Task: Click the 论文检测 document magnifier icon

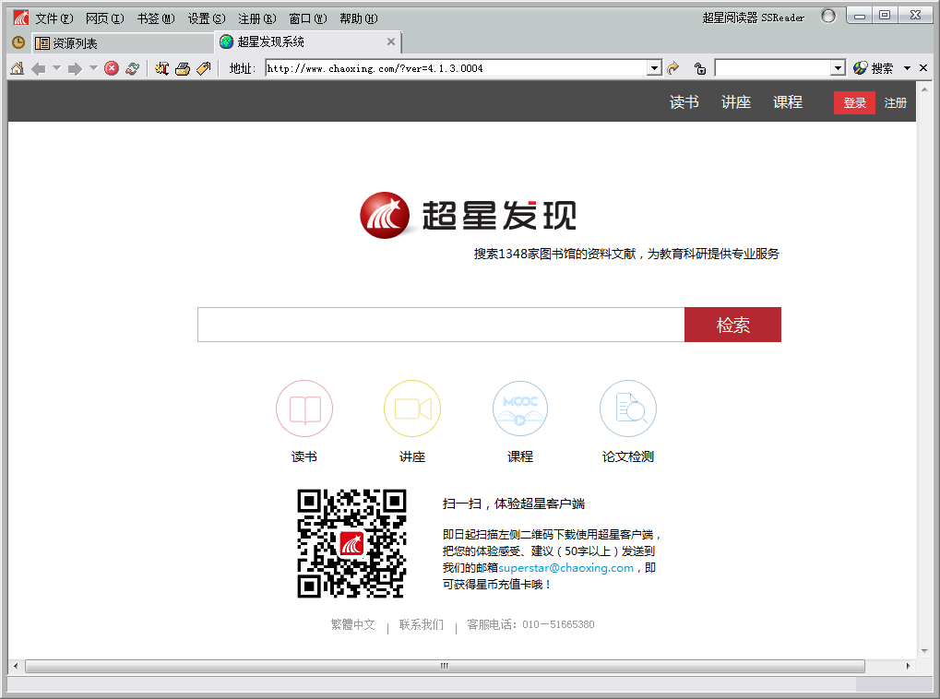Action: pos(628,409)
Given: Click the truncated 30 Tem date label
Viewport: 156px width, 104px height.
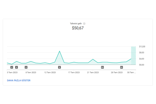Looking at the screenshot, I should (x=132, y=73).
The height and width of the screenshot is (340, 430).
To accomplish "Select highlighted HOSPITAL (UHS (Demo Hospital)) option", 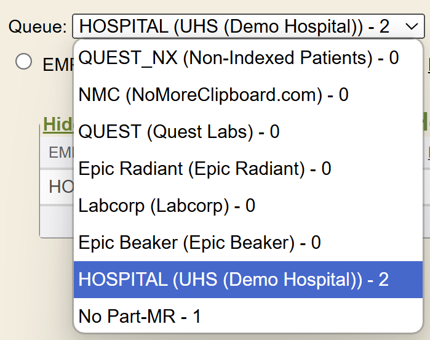I will point(234,280).
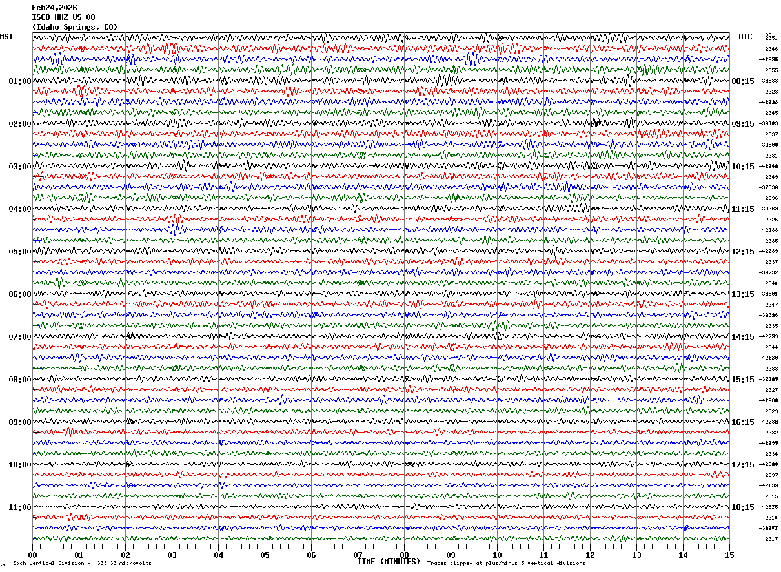
Task: Click the 00 minute axis tick label
Action: (32, 555)
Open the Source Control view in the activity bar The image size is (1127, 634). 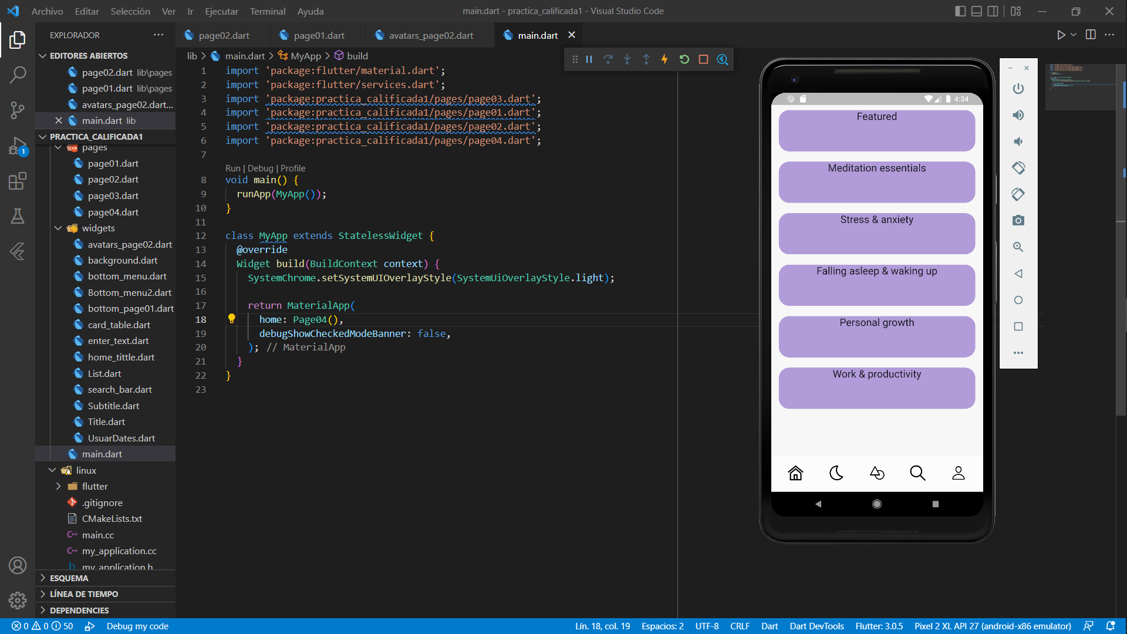[x=18, y=110]

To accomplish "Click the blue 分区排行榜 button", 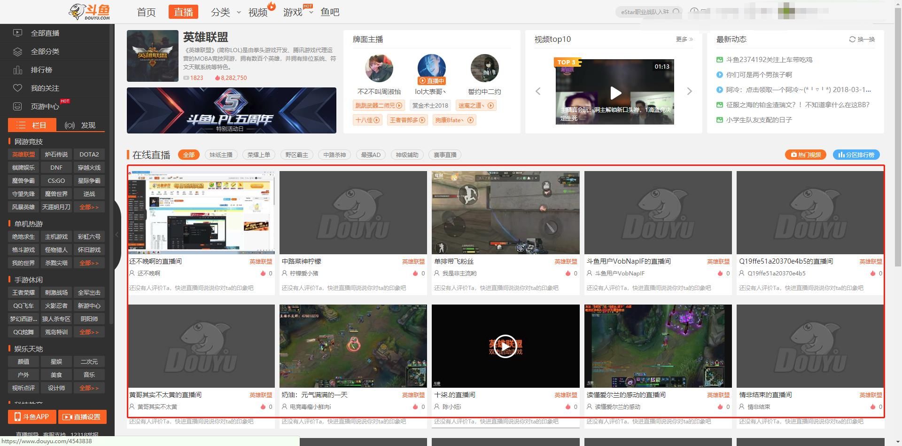I will coord(856,155).
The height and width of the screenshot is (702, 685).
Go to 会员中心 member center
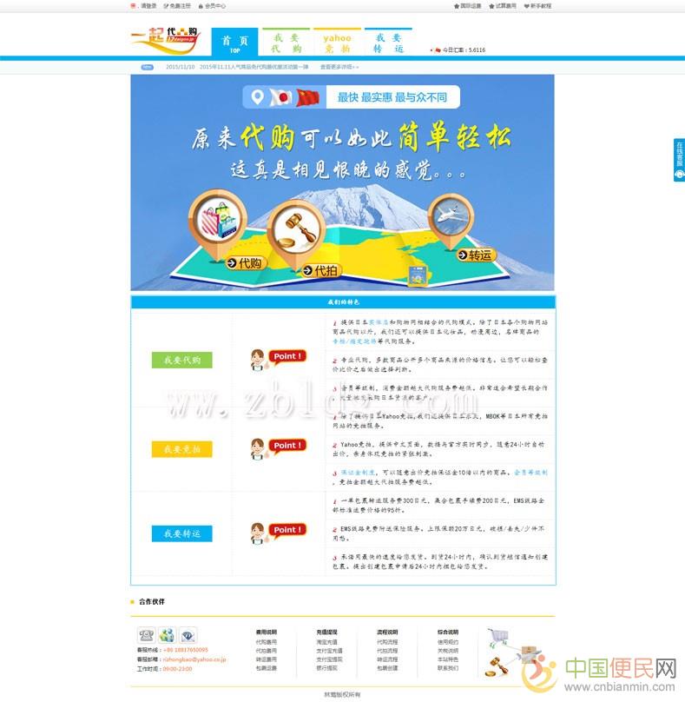[214, 5]
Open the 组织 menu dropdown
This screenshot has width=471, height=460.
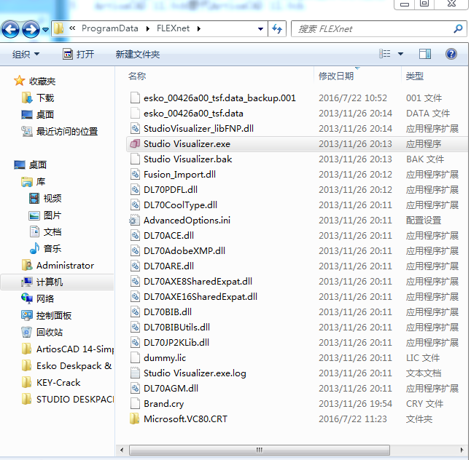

- - - -

- _WORK REQUIRED_
Could you rewrite the data starting at the line containing "Open the 组织 menu dropdown" and ending at the end of the data, with "dropdown" replaced by "drop-down list" and nothing else altered? Leave the pictures out of your answer.

- _RESULT BELOW_
Open the 组织 menu drop-down list
This screenshot has width=471, height=460.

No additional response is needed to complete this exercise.